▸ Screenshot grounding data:
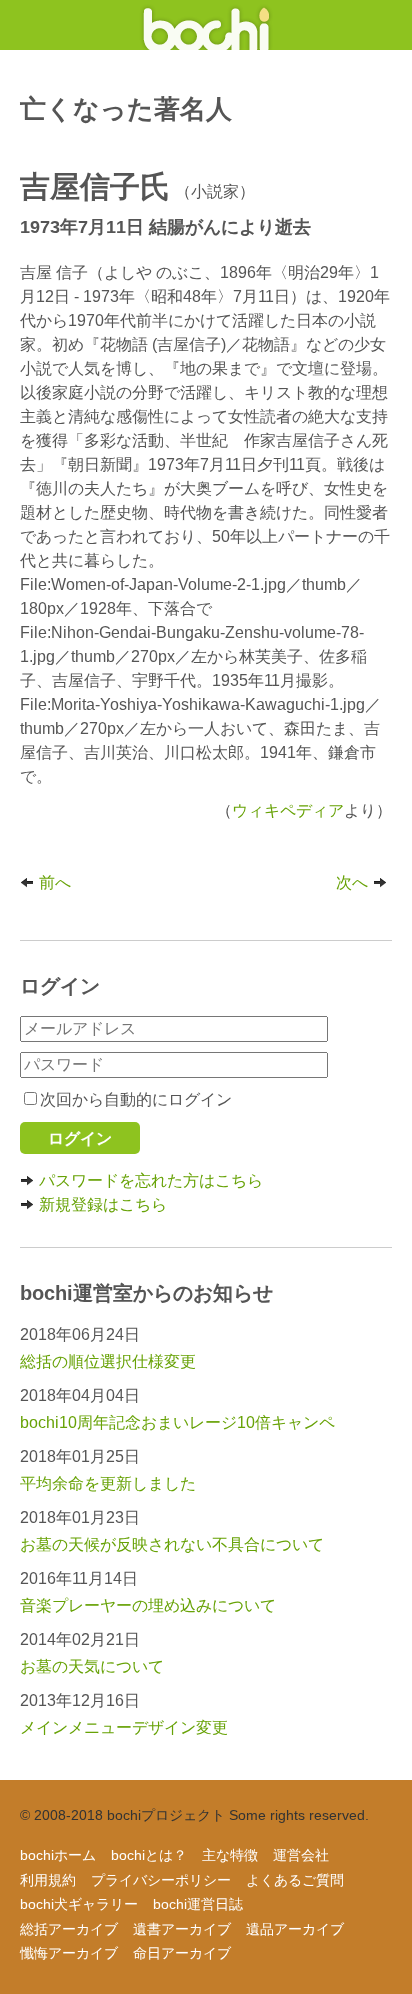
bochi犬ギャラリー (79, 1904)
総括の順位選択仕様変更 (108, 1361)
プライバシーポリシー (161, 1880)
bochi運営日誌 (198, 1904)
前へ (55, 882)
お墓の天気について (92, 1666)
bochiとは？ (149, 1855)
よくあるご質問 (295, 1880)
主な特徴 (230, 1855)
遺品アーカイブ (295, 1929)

▸ The problem: Please output the line that contains "bochi運営日誌 (198, 1904)" and every line after it in the entries above, exactly, and nothing more.

▸ Written response:
bochi運営日誌 (198, 1904)
前へ (55, 882)
お墓の天気について (92, 1666)
bochiとは？ (149, 1855)
よくあるご質問 (295, 1880)
主な特徴 (230, 1855)
遺品アーカイブ (295, 1929)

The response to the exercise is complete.